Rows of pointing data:
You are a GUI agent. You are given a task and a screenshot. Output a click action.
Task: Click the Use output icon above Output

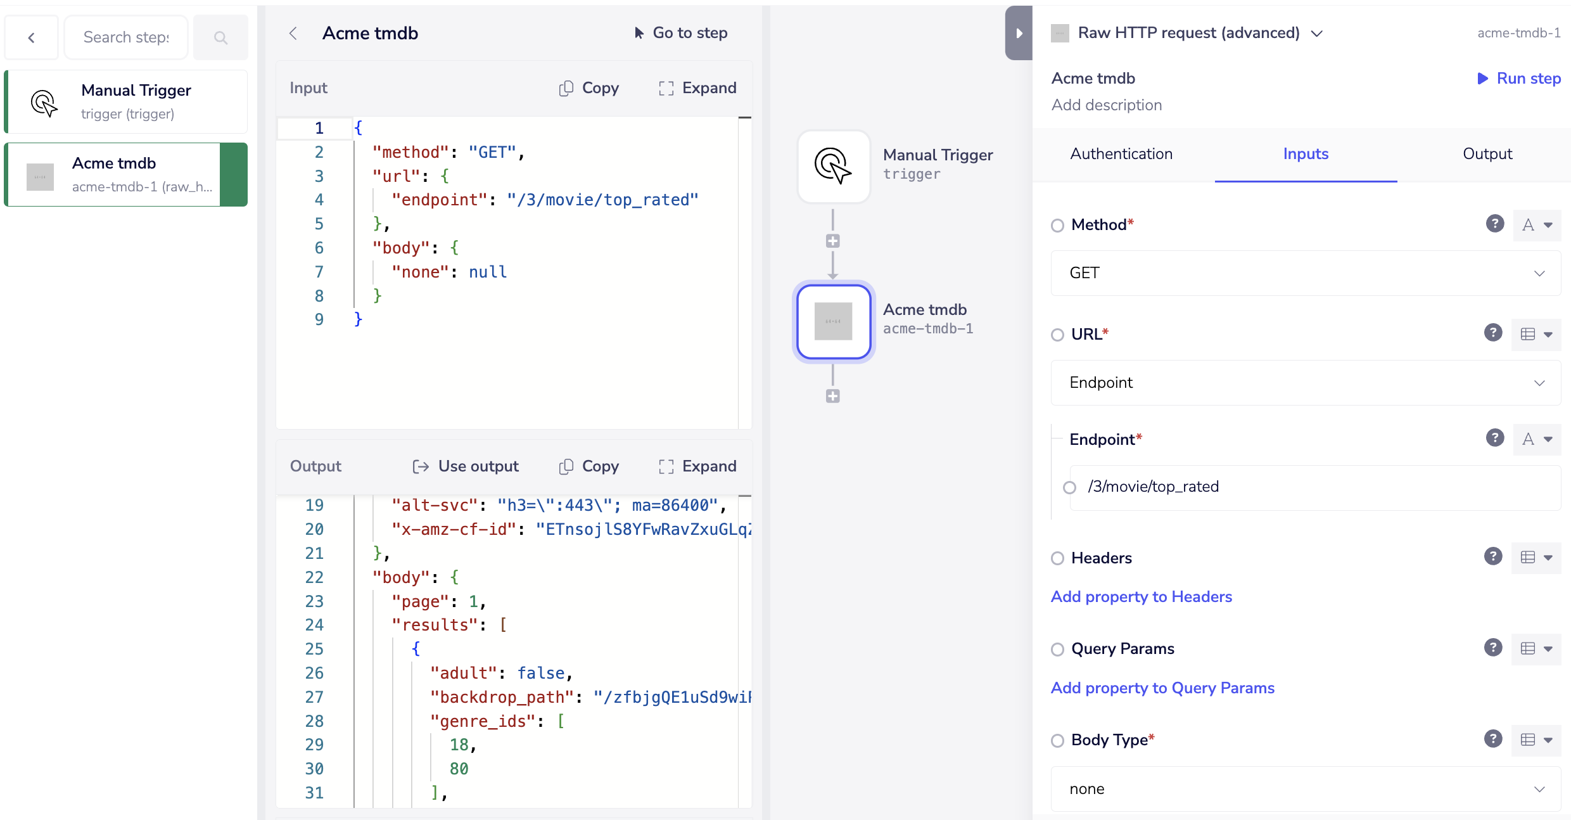[420, 466]
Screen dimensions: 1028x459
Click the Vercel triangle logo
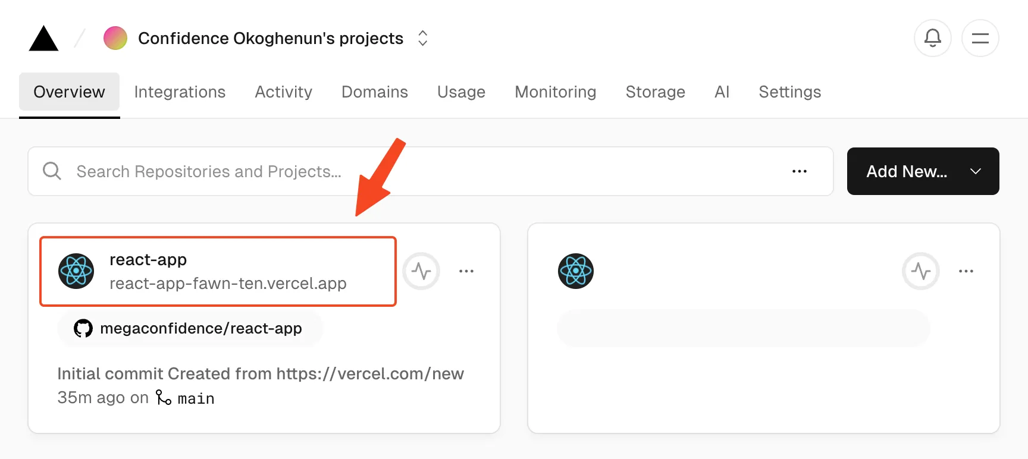click(x=43, y=39)
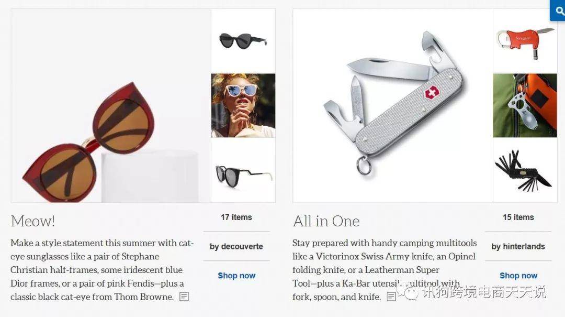Click Shop now under by decouverte
Screen dimensions: 565x317
pyautogui.click(x=236, y=276)
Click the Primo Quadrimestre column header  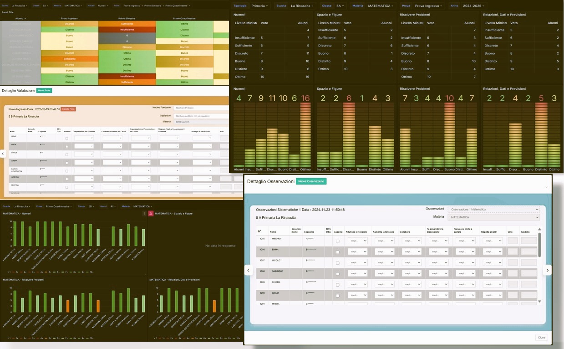[184, 18]
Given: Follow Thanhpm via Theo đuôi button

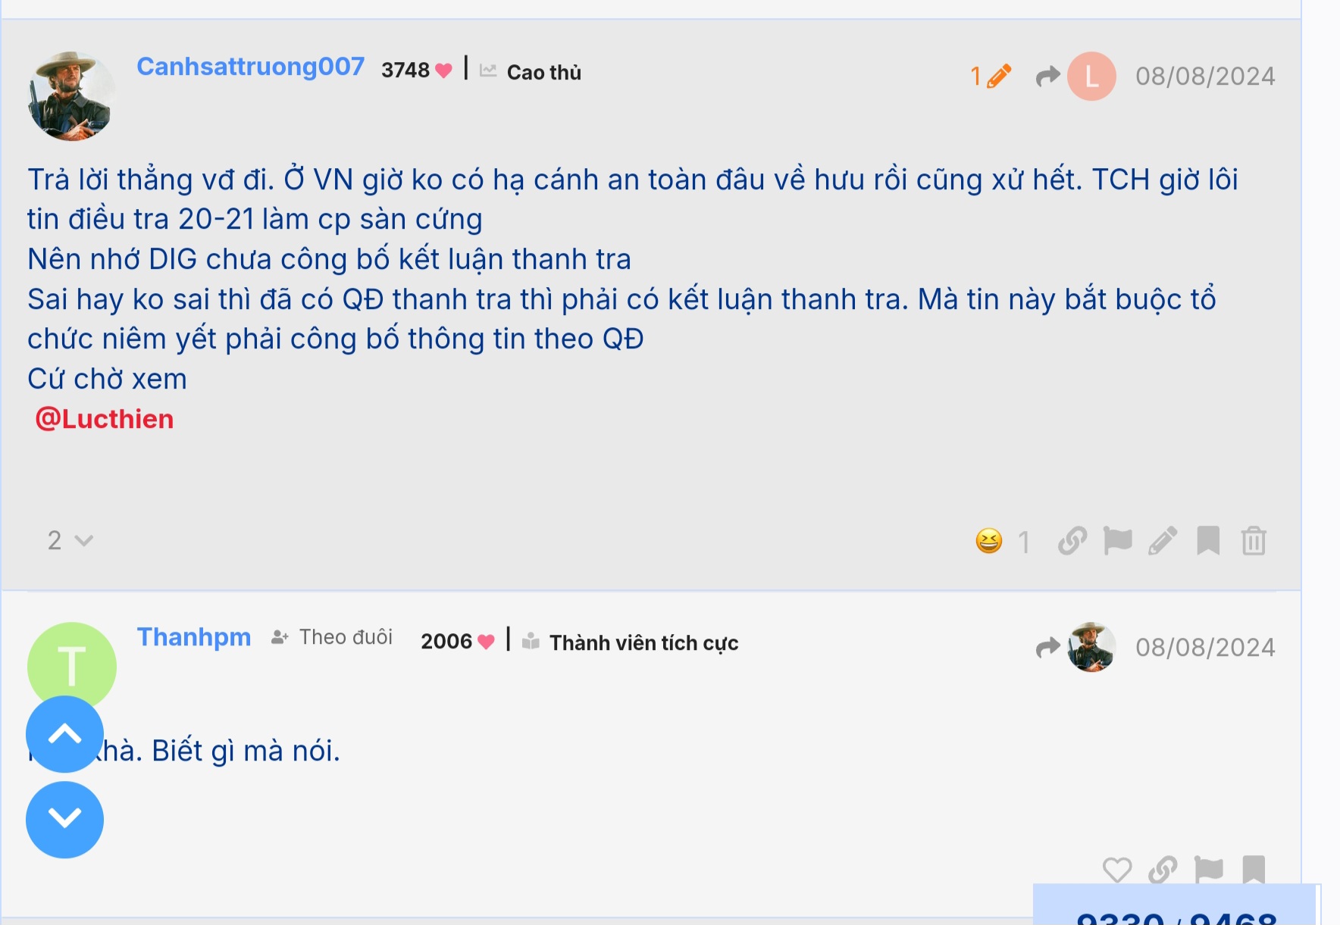Looking at the screenshot, I should coord(332,637).
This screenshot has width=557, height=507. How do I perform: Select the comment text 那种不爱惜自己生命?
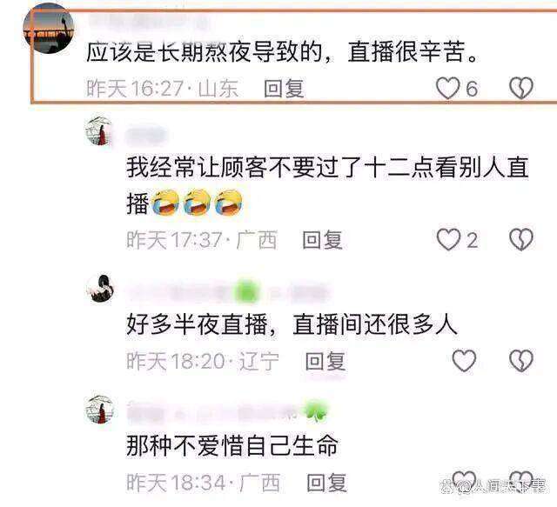232,446
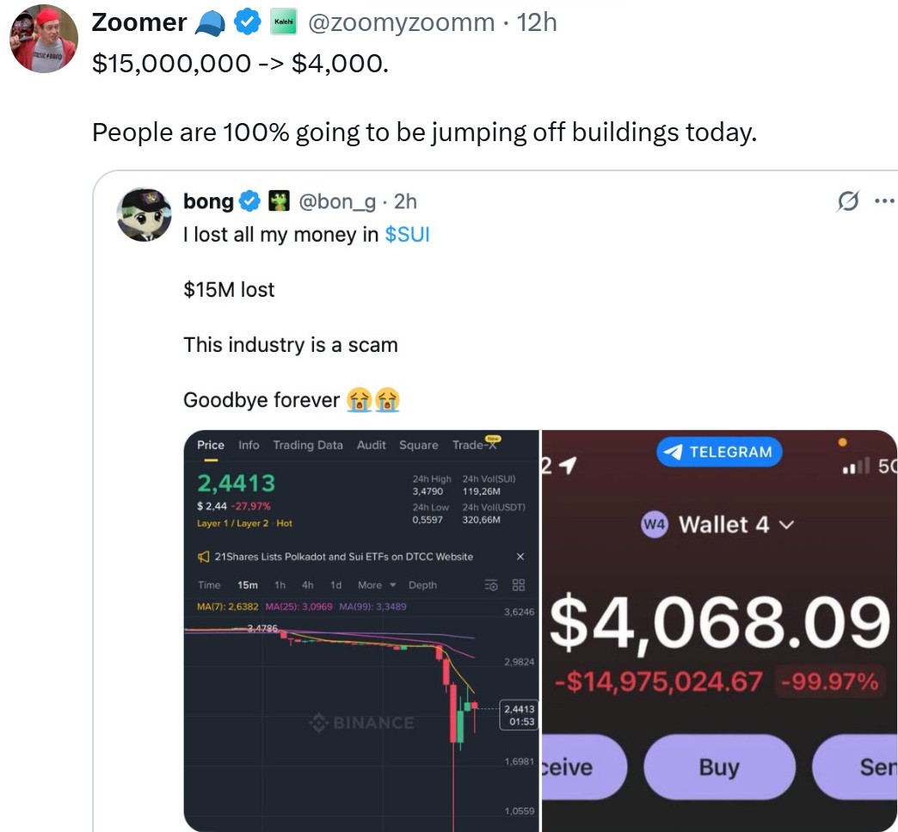The height and width of the screenshot is (832, 898).
Task: Open Zoomer's profile avatar
Action: 43,39
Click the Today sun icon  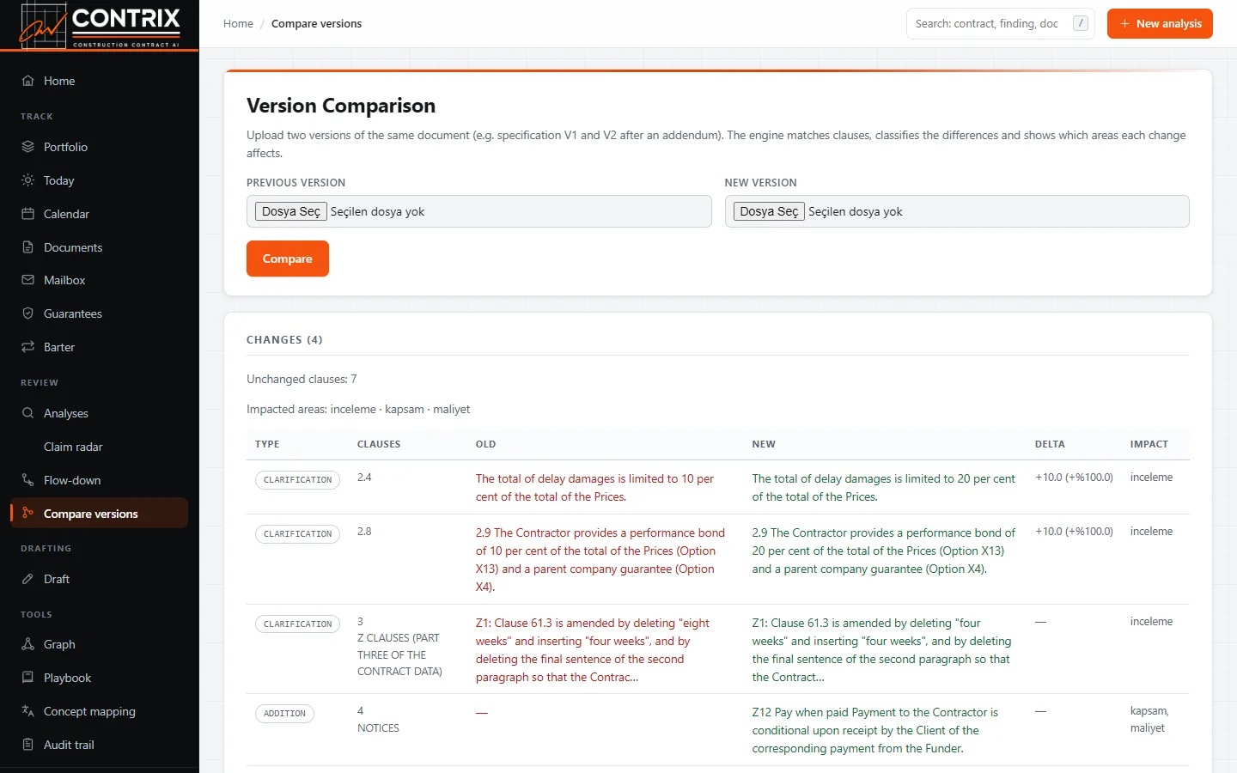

• What you need to do:
Rewrite the lines starting with the line containing "This screenshot has" and going on through the end of the lines, changing "sun icon" to "moon icon" and keeping everything else as it is. Leave the pictures out.

• Result:
This screenshot has width=557, height=507. How do I perform: Select the comment text 那种不爱惜自己生命?
232,446
The height and width of the screenshot is (832, 898).
Task: Open Zoomer's profile avatar
Action: 43,39
Click the Today moon icon  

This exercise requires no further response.